Menurut dia, keluarganya pernah memohon kepada polisi agar melepas borgol ayahnya ketika dirawat di rumah sakit karena kondisi tangannya yang sudah membiru. Namun, permintaan tersebut tidak dipenuhi polisi.

Lebih lanjut, Yudi menceritakan, pada Selasa (16/2/2009) ayahnya dikembalikan ke tahanan Poltabes walaupun kesehatannya belum membaik. Pada Minggu (21/2/2009) korban kembali masuk RS dan dirawat di RSUP M Djamil Padang. Menurutnya, di RS M. Djamil korban dirawat masih dalam keadaan diborgol dan tanpa dijaga pihak kepolisian.

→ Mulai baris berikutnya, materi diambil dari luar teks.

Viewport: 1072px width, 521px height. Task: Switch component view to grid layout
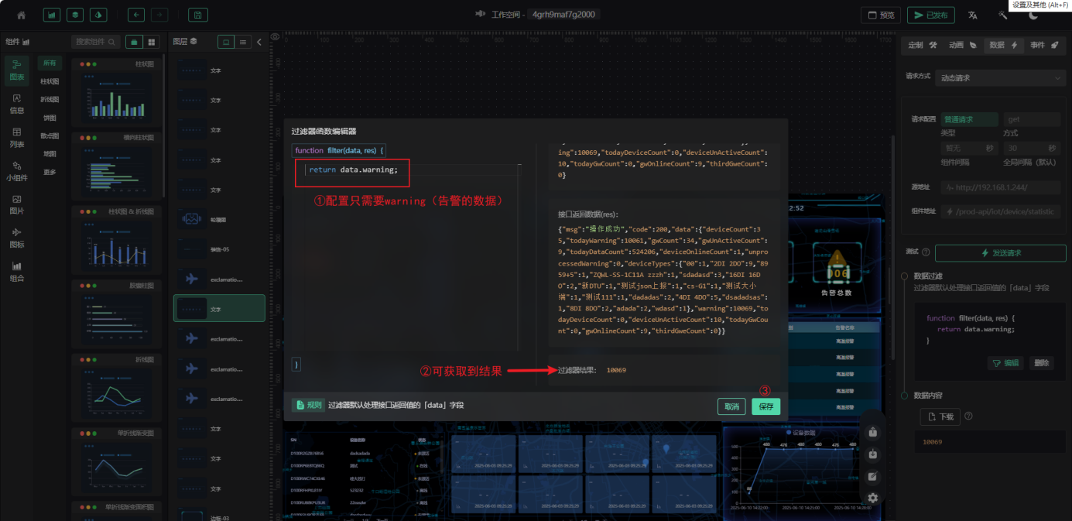pos(152,42)
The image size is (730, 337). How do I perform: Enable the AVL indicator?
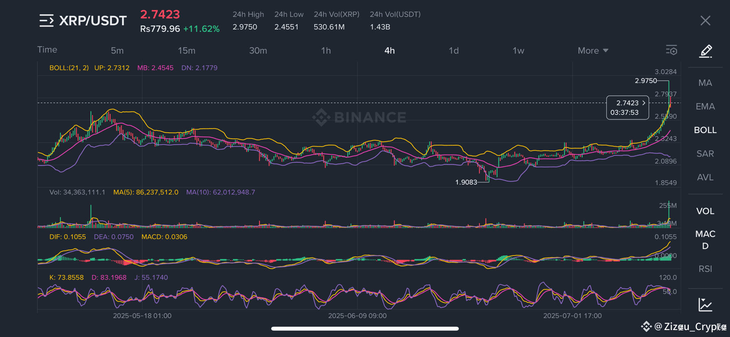click(705, 177)
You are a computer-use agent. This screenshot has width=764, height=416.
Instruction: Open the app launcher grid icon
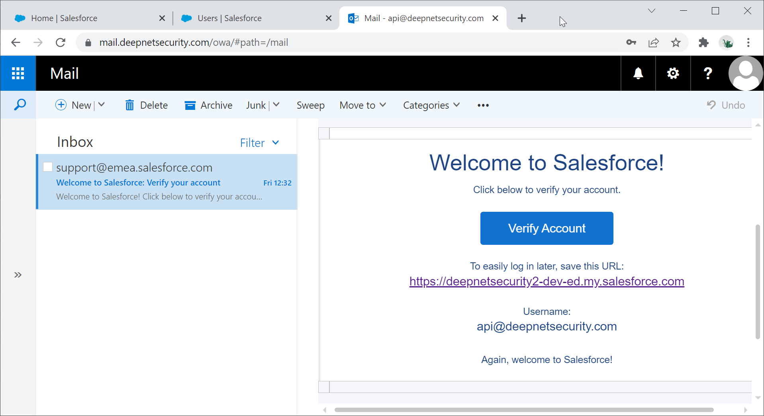[18, 73]
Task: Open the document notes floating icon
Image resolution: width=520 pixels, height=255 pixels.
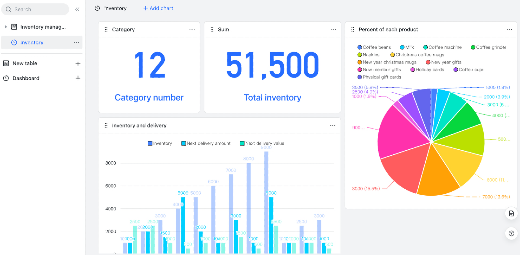Action: tap(511, 213)
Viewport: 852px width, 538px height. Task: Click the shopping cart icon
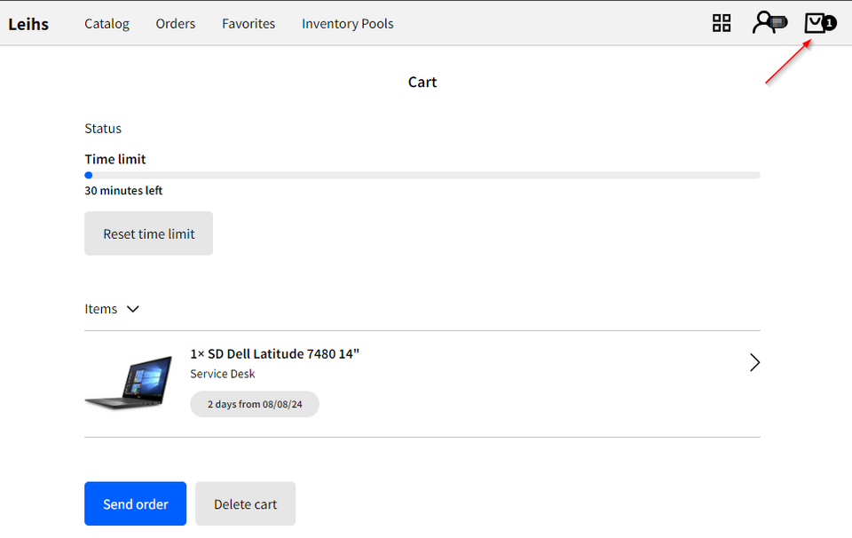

Kapoltabes Padang Komisaris Besar Priyo Mujihad dalam keterangan persnya di Mapoltabes Padang, Rabu (24/2/2009) membantah Safrudin mendapat kekerasan selama ditahan.

"Tersangka meninggal karena sakit radang lambung. Setelah ditahan dia sempat sakit dan kami bawa ke rumah sakit Bayangkara dan setelah itu kembali dibawa ke tahanan Poltabes. Lima hari lalu dia kembali sakit dan dibawa ke rumah sakit M Djamil sampai meninggal di sana," ujarnya.

Ditanya soal Safruddin yang meninggal dalam keadaan tangan terborgol, Priyo mengatakan, polisi tidak mau ambil risiko karenaย  kasus judi, illegal logging dan narkoba menjadi atensi utama kepolisian. Safrudin ditahan polisi karena diduga menjual togel.